Solennité du jour : 2 février 2021

2 FEVRIER HYPAPANTE DE NOTRE SEIGNEUR DIEU

ET SAUVEUR JESUS CHRIST.

La fête de l’Hypapante ou de la Présentation est née à Jérusalem. Nous en connaissons la célébration telle qu’elle se faisait en cette ville au IVème siècle, par le récit du pèlerinage d’Ethérie. De Jérusalem la fête se répandit dans toute l’Eglise. En Occident on en a conservé jusqu’à nos jours la procession solennelle et la bénédiction des cierges que l’on faisait déjà à Jérusalem au IVème siècle.

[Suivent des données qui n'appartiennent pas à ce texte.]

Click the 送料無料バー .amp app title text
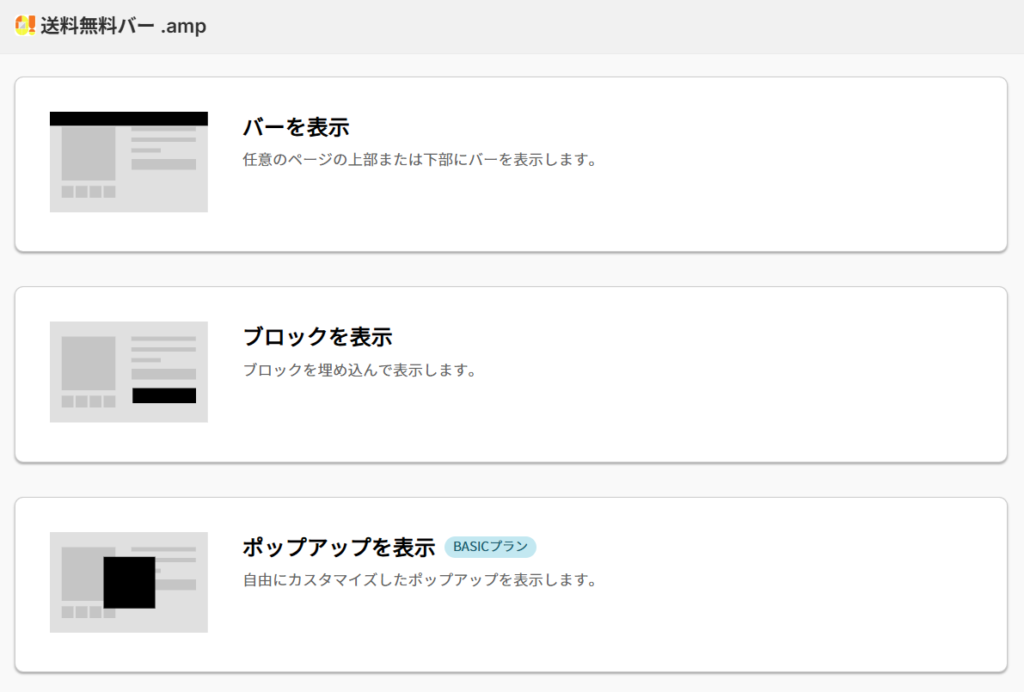 tap(124, 27)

            Cette fête, qui clôt le cycle de la Nativité, nous rappelle qu’au 40ème jour après la naissance de son Enfant « premier-né », Marie le porta au temple, selon la loi de Moïse, pour y être offert au Seigneur et racheté par le sacrifice de deux tourterelles ou deux petits de colombe (Luc 2,22-37). « Aujourd’hui celui qui donna jadis la Loi à Moïse s’abaisse devant les préceptes de la Loi, s’étant pour nous fait semblable à nous dans son amour des hommes… » (Vêpres). Le Verbe divin s’abaisse ainsi parce qu’il est vraiment homme et qu’il en subit les lois : « Toi qui reproduis fidèlement l’empreinte de Celui qui t’engendre avant les siècles, tu t’es revêtu par compassion de la faiblesse des mortels » (Ode VI).

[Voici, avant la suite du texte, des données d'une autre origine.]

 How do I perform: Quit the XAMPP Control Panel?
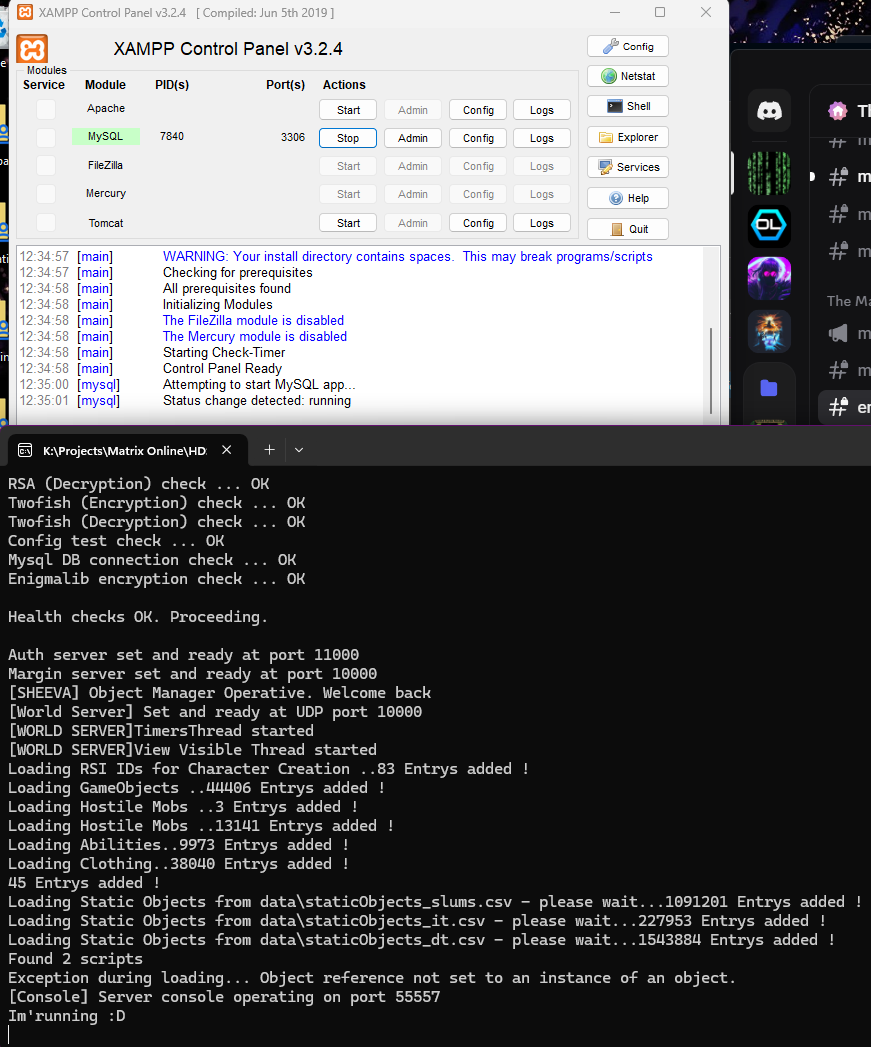(627, 229)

            Mais cet abaissement est aussi la première rencontre officielle de Jésus avec son peuple, en la personne de Siméon. C’est pourquoi la fête s’appelle « Hypapante » (Rencontre). « Celui que… les anges supplient avec tremblement est reçu ici-bas dans les bras corporels de Siméon, et celui-ci proclame l’Union de la divinité avec les hommes » (Grandes Vêpres). La Vierge aujourd’hui accompagne l’Enfant dans sa première offrande au Père, mais elle l’accompagnera aussi jusqu’à la réalisation de son Sacrifice pour l’humanité : « Et toi, Immaculée, annonça Siméon à la Mère de Dieu, un glaive percera ton cœur lorsque tu verras en croix ton Fils… » (Ode VII).

            Les hymnographes n’ont pas d’expressions assez belles pour louer le rôle de la Vierge qui s’associe ainsi à l’œuvre de son Fils. « Orne ta chambre nuptiale, Sion, et reçois le Christ-Roi ; embrasse Marie, la porte du ciel, car elle apparaît semblable au trône des Chérubins. Elle porte le Roi de Gloire. La Vierge est une nuée de lumière portant sans sa chair son Fils né avant l’étoile du matin… » (Grandes Vêpres).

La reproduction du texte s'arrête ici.